Instructions to follow — When the line containing "[Print this page] (1817, 185)" is found in the data below, copy it and each line after it through the line containing "İbrahim Demir (1178, 850)", exactly and with no others.

START Data for analysis

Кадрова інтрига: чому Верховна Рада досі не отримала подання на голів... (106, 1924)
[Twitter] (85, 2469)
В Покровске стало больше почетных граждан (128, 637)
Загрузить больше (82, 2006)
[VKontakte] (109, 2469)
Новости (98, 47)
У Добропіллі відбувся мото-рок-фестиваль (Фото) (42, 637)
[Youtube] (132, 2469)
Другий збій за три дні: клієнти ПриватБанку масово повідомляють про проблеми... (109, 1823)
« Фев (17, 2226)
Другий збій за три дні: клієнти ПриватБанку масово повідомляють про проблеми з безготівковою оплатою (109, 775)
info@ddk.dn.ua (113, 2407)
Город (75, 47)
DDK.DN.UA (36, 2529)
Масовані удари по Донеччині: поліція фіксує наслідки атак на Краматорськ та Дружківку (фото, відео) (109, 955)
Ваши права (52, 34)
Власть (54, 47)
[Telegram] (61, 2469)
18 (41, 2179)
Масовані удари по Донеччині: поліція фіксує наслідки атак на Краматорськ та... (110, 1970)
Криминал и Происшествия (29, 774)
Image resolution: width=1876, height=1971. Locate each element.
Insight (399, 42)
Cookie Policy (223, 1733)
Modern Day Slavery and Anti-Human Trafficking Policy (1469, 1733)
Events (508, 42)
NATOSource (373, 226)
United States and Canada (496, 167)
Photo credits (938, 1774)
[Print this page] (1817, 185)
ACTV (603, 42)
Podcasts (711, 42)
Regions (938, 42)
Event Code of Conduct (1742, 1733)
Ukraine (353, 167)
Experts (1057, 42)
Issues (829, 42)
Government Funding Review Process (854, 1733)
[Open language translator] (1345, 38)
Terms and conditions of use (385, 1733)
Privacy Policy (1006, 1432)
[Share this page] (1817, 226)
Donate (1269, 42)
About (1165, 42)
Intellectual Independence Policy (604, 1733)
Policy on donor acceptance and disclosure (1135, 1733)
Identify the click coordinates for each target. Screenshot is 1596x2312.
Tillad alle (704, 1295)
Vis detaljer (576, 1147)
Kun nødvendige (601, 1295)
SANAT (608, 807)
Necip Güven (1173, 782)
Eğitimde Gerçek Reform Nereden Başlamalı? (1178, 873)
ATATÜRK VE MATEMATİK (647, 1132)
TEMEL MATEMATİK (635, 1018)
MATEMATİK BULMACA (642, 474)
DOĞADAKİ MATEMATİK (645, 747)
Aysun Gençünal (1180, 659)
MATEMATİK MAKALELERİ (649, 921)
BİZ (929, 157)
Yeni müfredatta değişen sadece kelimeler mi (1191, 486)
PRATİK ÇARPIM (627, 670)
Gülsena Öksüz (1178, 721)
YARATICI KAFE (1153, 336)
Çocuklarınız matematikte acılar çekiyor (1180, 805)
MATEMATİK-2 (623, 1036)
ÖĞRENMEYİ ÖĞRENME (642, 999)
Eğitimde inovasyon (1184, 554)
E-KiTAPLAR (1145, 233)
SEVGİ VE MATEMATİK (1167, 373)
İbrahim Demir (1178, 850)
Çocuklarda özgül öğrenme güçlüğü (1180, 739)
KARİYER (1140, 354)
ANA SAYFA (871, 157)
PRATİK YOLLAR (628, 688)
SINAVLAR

END Data for analysis

Solution for this exercise —
[Print this page] (1817, 185)
ACTV (603, 42)
Podcasts (711, 42)
Regions (938, 42)
Event Code of Conduct (1742, 1733)
Ukraine (353, 167)
Experts (1057, 42)
Issues (829, 42)
Government Funding Review Process (854, 1733)
[Open language translator] (1345, 38)
Terms and conditions of use (385, 1733)
Privacy Policy (1006, 1432)
[Share this page] (1817, 226)
Donate (1269, 42)
About (1165, 42)
Intellectual Independence Policy (604, 1733)
Policy on donor acceptance and disclosure (1135, 1733)
Identify the click coordinates for each target. Screenshot is 1596x2312.
Tillad alle (704, 1295)
Vis detaljer (576, 1147)
Kun nødvendige (601, 1295)
SANAT (608, 807)
Necip Güven (1173, 782)
Eğitimde Gerçek Reform Nereden Başlamalı? (1178, 873)
ATATÜRK VE MATEMATİK (647, 1132)
TEMEL MATEMATİK (635, 1018)
MATEMATİK BULMACA (642, 474)
DOĞADAKİ MATEMATİK (645, 747)
Aysun Gençünal (1180, 659)
MATEMATİK MAKALELERİ (649, 921)
BİZ (929, 157)
Yeni müfredatta değişen sadece kelimeler mi (1191, 486)
PRATİK ÇARPIM (627, 670)
Gülsena Öksüz (1178, 721)
YARATICI KAFE (1153, 336)
Çocuklarınız matematikte acılar çekiyor (1180, 805)
MATEMATİK-2 (623, 1036)
ÖĞRENMEYİ ÖĞRENME (642, 999)
Eğitimde inovasyon (1184, 554)
E-KiTAPLAR (1145, 233)
SEVGİ VE MATEMATİK (1167, 373)
İbrahim Demir (1178, 850)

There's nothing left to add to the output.